The booming echoes of the minute-gun
Hark! how they roll from London's castle-towers,
Proclaiming the sepulchral rites are done:
Yet, ere the World resume its wonted powers,
While dying notes from many a distant knell
Sink into silence with a sad farewell,
A moralising gloom on man descends
And not unfitly with the Pageant blends.

NATURE'S ANALOGY.

In red magnificence of evening-dyes,
Oft like a paradise of cloud there lies
A pomp aërial, such as poets love,
When beauty consecrates the heavens above.

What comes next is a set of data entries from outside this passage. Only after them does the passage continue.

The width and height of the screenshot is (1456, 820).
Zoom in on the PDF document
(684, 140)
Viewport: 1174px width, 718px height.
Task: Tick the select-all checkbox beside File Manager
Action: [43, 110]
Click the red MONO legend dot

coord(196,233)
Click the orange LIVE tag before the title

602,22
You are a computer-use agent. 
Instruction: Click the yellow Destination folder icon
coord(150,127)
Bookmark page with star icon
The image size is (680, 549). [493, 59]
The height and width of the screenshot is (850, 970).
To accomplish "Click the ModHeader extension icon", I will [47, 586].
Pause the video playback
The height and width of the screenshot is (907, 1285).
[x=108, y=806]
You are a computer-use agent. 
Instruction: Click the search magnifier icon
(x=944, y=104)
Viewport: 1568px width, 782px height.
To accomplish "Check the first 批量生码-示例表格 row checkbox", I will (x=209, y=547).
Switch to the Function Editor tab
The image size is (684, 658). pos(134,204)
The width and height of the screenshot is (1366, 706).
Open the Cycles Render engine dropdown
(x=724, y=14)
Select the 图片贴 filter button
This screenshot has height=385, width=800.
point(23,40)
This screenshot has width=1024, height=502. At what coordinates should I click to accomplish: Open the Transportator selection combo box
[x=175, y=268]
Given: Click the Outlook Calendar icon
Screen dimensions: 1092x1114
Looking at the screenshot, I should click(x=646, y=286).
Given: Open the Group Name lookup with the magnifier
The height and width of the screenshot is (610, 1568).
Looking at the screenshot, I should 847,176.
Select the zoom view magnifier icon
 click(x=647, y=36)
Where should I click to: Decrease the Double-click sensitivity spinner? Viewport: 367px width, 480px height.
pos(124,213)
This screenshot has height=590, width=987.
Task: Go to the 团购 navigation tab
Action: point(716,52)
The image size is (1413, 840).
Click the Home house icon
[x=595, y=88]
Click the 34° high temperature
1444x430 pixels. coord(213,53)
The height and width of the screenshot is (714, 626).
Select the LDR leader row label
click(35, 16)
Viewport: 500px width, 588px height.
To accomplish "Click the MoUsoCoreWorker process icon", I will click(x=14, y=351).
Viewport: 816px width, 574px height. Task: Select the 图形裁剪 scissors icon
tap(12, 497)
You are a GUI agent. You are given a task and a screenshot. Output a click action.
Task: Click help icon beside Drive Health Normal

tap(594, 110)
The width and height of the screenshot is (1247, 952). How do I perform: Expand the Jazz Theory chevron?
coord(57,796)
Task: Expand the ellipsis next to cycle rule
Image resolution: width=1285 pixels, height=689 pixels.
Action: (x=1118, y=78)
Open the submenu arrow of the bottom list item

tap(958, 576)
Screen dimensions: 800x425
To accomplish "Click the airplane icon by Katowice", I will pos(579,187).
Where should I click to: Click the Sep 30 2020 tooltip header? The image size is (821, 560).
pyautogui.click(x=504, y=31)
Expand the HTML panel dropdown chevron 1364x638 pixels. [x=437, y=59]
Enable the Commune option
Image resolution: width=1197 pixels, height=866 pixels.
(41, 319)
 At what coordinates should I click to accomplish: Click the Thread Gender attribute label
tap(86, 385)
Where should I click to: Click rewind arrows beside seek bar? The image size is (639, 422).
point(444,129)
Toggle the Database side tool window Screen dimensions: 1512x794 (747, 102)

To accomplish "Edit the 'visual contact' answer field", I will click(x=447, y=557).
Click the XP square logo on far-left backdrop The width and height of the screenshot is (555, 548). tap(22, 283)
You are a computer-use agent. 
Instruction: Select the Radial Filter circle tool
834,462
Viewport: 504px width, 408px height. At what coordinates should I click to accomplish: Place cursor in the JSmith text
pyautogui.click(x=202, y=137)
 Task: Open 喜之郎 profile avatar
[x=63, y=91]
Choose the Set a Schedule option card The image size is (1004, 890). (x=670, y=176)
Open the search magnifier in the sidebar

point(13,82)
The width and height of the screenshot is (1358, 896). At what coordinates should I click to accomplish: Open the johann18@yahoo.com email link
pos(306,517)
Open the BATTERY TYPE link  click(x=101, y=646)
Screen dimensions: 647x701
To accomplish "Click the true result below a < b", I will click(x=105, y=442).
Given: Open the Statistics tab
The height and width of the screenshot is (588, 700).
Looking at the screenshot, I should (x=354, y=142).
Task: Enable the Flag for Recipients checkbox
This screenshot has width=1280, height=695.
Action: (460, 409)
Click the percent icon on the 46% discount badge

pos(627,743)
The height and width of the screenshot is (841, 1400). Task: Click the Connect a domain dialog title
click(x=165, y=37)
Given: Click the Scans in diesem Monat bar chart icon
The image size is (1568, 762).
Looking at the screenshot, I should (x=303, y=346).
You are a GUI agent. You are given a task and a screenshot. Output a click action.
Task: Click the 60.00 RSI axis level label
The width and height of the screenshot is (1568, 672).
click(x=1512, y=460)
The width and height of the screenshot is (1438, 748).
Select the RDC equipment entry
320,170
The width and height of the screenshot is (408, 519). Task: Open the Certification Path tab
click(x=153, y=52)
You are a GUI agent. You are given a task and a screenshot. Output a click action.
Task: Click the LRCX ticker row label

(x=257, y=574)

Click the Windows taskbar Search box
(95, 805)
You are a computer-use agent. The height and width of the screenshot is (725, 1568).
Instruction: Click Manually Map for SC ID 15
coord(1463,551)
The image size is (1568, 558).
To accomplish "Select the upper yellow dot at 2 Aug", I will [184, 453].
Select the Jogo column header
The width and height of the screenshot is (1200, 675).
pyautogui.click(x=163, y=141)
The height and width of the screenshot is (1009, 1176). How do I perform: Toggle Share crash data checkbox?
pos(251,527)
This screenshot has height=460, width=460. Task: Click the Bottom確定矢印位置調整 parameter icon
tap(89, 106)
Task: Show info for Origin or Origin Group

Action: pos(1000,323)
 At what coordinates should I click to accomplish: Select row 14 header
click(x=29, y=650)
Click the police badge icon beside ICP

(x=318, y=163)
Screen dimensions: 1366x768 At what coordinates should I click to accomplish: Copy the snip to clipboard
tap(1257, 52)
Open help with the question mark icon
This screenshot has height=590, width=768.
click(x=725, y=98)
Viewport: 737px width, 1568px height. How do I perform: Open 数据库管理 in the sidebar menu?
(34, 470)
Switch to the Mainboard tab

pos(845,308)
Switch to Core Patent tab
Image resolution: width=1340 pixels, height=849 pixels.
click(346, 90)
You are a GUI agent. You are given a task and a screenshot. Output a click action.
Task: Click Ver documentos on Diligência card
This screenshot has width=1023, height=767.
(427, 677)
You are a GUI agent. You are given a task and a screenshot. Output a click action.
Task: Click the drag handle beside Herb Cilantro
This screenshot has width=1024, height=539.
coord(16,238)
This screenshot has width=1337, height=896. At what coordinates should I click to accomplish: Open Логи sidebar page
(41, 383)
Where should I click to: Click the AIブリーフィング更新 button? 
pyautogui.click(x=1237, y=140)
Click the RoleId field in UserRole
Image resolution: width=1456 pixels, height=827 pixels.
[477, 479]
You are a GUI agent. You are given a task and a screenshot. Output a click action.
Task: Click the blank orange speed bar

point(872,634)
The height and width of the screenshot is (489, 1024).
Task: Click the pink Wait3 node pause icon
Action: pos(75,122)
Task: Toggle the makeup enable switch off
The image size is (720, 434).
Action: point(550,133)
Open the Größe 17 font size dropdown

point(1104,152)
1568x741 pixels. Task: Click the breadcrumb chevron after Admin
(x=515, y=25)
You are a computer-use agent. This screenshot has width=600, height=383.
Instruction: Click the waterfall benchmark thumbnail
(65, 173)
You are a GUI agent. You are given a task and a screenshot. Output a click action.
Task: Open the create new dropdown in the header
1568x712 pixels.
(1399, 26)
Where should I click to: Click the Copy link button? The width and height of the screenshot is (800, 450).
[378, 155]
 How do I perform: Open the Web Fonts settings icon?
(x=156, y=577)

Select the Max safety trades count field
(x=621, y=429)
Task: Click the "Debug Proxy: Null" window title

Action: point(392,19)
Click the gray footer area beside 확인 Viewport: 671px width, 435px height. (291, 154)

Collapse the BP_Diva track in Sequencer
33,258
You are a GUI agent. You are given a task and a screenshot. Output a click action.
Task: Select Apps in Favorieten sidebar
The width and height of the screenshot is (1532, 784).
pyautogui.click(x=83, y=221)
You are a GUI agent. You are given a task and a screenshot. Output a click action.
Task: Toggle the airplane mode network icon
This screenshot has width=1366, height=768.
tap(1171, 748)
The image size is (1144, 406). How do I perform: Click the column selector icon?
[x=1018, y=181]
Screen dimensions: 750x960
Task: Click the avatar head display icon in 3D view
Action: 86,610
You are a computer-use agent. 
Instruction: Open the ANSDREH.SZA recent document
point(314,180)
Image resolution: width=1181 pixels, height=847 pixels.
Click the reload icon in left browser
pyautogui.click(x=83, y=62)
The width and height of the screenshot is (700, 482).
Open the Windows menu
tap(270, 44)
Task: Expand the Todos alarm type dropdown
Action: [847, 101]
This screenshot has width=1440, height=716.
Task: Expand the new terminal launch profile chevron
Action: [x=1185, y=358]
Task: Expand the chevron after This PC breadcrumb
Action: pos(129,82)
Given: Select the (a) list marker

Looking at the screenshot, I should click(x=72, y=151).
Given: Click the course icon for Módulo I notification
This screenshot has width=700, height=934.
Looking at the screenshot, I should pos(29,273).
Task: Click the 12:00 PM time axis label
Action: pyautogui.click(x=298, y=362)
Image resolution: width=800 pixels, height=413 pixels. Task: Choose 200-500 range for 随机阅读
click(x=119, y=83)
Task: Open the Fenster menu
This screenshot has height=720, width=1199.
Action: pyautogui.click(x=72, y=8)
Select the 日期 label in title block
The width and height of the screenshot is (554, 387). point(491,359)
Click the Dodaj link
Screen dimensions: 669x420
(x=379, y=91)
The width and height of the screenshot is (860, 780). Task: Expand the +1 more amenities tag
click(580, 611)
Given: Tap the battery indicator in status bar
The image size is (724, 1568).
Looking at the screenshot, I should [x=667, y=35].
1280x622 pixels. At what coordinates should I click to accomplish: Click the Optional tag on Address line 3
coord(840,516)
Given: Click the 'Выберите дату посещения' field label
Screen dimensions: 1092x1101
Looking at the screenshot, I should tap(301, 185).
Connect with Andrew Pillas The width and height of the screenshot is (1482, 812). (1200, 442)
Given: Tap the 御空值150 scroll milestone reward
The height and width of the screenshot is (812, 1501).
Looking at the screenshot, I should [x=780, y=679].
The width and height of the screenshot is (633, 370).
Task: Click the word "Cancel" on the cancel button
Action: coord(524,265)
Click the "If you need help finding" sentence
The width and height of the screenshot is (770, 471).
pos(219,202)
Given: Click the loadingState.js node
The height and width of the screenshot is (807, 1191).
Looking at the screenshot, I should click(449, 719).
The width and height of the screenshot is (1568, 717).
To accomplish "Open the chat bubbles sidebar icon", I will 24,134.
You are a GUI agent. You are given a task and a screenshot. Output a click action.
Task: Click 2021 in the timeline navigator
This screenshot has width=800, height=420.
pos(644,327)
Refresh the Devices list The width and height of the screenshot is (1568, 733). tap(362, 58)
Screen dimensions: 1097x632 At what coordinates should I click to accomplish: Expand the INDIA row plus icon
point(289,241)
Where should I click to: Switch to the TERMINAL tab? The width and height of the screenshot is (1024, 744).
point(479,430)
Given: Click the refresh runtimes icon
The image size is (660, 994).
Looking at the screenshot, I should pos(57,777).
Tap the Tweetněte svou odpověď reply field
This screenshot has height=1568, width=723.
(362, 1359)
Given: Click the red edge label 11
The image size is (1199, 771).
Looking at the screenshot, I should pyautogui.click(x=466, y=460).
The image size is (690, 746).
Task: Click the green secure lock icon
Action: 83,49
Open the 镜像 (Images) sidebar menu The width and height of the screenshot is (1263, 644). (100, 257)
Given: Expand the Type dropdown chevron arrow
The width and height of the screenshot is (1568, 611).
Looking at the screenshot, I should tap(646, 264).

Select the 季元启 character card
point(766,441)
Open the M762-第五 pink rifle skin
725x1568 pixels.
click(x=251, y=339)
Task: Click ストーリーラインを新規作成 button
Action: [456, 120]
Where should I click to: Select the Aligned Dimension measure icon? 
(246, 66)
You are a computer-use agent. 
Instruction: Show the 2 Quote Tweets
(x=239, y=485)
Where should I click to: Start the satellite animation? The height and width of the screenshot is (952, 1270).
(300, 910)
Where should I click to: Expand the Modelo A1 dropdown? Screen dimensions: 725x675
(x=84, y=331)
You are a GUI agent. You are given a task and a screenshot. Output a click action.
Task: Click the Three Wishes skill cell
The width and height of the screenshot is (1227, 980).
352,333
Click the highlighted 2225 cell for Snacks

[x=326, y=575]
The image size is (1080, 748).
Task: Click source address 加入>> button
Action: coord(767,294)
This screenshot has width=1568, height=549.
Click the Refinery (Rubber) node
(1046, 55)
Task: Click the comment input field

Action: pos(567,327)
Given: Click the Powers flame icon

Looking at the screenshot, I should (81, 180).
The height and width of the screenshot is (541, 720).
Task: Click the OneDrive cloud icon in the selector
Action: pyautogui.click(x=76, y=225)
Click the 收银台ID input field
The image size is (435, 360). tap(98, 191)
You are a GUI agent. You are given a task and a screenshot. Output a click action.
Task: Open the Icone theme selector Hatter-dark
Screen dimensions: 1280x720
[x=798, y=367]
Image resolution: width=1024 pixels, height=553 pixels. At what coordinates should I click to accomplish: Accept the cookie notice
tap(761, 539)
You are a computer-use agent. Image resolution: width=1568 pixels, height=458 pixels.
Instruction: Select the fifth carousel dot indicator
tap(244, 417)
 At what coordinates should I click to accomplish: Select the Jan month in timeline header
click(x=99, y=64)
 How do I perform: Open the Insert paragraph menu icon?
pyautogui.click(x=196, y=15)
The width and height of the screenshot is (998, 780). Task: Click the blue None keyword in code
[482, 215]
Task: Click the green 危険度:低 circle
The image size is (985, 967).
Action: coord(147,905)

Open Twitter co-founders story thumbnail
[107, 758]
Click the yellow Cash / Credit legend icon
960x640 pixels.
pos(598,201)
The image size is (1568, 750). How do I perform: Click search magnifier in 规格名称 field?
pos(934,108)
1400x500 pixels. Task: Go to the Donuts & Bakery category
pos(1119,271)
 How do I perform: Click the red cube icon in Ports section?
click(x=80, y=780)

There, musing on some breezy height,
Enthroned in loveliness and light,
A lone spectator stands to view
The day-god wear his parting hue,
When gliding down the crimson'd west
He wraps him in his regal vest.—
How exquisite awhile to be
Surrender'd up to Sky and Sea!
As drinking in the splendid whole
He mingles with Creation's soul,
While lisping waves, with pensive lull,
And cadence faintly-beautiful,
Chime with the hour, till earth and air
An elemental magic wear,
And so entrance impassion'd Hearts,
The soul forgets, the Scene departs.—
But while they dream, the cloud-pomp dies
A beauteous death along the skies;
The pallid dews of night descend,
And dimness and dejection end
Those witching spells of sunset-hour
Which give to poesy its power.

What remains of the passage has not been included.